Sonora, CA — Yesterday, the U.S. Court of Appeals nixed an argument by a group of nonlocal environmentalists that Rim Fire recovery logging threatens spotted owl habitat, effectively removing a potential log-jam to current clean-up efforts.
According to Stanislaus National Forest spokesperson Rebecca Garcia, “The Ninth Circuit Court ruled in favor of the US Forest Service on the Rim Fire case, and so the U.S. Forest Service, the Stanislaus National Forest will continue forward on the Rim Fire recovery efforts.” She adds, as far as the work being done, “Nothing had never stopped. The litigants had appealed to the courts back in August to get a stay to try to halt the work…out on the landscape…while they were putting together their case. But that was not granted and work has continued…until weather did not allow it…and it started up again this spring…and will continue as long as the wood is good.”
Garcia states that 134 million board-feet in timber and 22,000 tons of bio-mass sales has been awarded. So far, “Approximately 194 million board-feet have been hauled, and that number reflects the add-ons and bio-mass; there’s still 70 million [board-feet] remaining on the forest [landscape].”
Salvage logging will be completed on only 20% of the Rim Fire footprint, as part of the plan finalized last year.

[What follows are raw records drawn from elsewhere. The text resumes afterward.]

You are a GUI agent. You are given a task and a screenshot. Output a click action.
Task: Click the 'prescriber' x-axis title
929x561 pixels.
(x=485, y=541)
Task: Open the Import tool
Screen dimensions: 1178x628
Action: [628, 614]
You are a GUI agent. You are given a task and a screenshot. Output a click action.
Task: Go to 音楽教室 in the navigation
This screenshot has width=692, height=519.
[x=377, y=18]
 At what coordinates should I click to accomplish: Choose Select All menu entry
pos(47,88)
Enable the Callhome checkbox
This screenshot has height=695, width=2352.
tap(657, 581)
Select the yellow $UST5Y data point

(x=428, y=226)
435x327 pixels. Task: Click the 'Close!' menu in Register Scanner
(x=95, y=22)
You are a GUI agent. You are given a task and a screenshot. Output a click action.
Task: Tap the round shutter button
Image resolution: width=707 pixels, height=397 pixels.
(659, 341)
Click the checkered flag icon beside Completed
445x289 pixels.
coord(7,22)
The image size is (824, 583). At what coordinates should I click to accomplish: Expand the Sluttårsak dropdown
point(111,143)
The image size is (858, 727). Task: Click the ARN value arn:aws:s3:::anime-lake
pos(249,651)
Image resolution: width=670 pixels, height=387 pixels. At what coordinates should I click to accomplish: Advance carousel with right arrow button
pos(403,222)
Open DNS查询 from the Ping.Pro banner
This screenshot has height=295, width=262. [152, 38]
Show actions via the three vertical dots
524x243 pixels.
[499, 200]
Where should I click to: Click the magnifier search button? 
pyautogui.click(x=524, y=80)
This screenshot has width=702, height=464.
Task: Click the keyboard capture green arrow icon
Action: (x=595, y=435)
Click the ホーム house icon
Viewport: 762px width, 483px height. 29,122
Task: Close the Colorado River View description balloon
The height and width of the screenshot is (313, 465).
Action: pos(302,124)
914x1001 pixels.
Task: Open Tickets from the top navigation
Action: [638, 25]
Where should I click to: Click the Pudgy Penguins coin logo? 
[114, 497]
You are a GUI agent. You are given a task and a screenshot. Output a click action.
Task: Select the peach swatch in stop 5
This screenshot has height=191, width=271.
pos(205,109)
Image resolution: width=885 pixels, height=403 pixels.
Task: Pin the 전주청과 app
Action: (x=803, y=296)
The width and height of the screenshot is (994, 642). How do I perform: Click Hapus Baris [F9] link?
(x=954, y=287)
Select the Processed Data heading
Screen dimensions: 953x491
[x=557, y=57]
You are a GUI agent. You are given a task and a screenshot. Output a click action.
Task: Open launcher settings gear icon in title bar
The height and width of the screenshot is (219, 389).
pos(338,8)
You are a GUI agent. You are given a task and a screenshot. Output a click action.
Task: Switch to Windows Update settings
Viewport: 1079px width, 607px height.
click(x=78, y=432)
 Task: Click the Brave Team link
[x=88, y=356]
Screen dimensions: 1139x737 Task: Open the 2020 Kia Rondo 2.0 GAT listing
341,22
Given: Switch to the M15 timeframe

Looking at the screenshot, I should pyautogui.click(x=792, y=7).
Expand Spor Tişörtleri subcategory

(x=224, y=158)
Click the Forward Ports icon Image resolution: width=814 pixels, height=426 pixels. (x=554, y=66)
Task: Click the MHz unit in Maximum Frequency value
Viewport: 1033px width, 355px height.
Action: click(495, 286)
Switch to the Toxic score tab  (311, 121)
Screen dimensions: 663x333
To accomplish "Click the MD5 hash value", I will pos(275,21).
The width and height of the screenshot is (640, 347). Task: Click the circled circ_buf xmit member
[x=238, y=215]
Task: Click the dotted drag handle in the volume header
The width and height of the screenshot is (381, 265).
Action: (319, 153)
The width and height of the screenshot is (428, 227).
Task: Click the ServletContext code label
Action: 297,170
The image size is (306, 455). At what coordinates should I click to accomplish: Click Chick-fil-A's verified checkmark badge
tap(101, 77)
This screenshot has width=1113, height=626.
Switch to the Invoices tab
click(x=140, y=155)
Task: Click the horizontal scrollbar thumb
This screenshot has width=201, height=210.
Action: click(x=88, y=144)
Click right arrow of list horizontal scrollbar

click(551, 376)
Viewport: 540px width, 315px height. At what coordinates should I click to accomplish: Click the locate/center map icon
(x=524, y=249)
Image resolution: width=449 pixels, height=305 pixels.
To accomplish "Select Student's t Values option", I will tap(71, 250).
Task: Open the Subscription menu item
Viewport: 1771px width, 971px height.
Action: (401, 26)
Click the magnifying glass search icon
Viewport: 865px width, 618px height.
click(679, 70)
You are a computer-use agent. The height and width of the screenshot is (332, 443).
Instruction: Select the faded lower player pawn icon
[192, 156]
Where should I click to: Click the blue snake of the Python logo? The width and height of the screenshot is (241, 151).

The court’s decision, which was filed in San Francisco Tuesday, leaves the plaintiffs, the Center for Biological Diversity, Earth Island Institute and California Chaparral Institute a final option: to see if the Supreme Court will hear their case. That route is both uncertain and likely to take more months than the planned scope of recovery efforts. The Ninth Circuit judges indicated in their decision that the plaintiffs had not established a likelihood of success on the merits of their claims under the National Environmental Policy Act. Additionally, the judges indicated that the Forest Service had re-established six protected activity centers where surveys detected owl presence; and accurately addressed the scientific literature on owl occupancy in post-fire, high-severity burn habitat.
With regard to the case, among the Forest Service’s allies and stakeholders from the 2013 Stanislaus National Forest Rim Fire are the Tuolumne County government; American Forest Resource Council, Sierra Pacific Industries and Stanislaus Solutions.